Secara mekanis, rokok konvensional bekerja dengan membakar daun tembakau yang menghasilkan asap berisi ribuan bahan kimia, di mana ratusan di antaranya beracun dan puluhan lainnya bersifat karsinogenik. Di sisi lain, vaping bekerja dengan memanaskan cairan (e-liquid) hingga menjadi aerosol.

Meskipun benar bahwa aerosol vape umumnya mengandung zat beracun yang lebih sedikit dibandingkan asap rokok yang dibakar, para ahli dari AHA menekankan bahwa "lebih sedikit" bukan berarti "aman".

Salah satu kekhawatiran terbesar yang disoroti oleh American Heart Association adalah konsentrasi nikotin. Banyak produk vape modern menggunakan garam nikotin (nicotine salts) yang memungkinkan pengguna menghirup kadar nikotin lebih tinggi dengan iritasi tenggorokan yang lebih rendah.

Nikotin, baik berasal dari rokok maupun vape, adalah zat adiktif yang secara langsung mempengaruhi sistem kardiovaskular. Zat ini meningkatkan denyut jantung, mempersempit pembuluh darah, dan memicu lonjakan adrenalin. Dalam jangka panjang, kondisi ini meningkatkan risiko serangan jantung dan stroke.

Selain nikotin, cairan vape mengandung bahan tambahan seperti propilen glikol, gliserin nabati, dan berbagai perasa kimia. American Heart Association mencatat bahwa meskipun bahan-bahan ini mungkin aman untuk dimakan, dampaknya saat dipanaskan dan dihirup ke dalam paru-paru adalah cerita yang berbeda.

Zat perasa tertentu telah dikaitkan dengan peradangan paru-paru dan kerusakan pembuluh darah (disfungsi endotel). Kerusakan pada lapisan pembuluh darah ini merupakan langkah awal menuju penyakit jantung kronis.
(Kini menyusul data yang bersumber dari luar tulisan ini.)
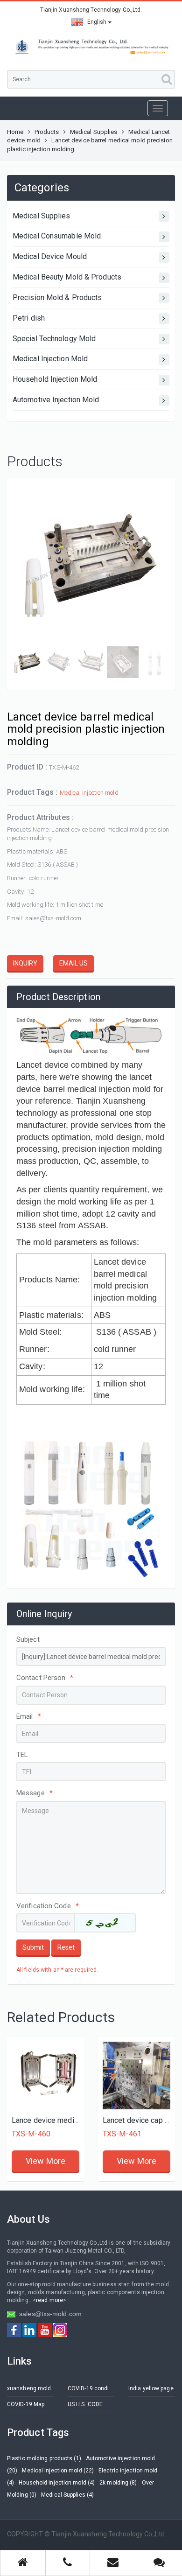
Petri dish (29, 318)
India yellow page (151, 2388)
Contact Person (45, 1677)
Selain itu, pemanasan koil logam dalam perangkat vape dapat melepaskan partikel logam berat seperti nikel, timbal, dan kromium ke dalam uap yang dihirup.

Apakah Vaping Efektif untuk Berhenti Merokok?

Banyak orang menggunakan vape sebagai "jembatan" untuk berhenti merokok. Namun, posisi AHA cukup tegas: vape tidak direkomendasikan sebagai metode utama berhenti merokok yang disetujui secara medis.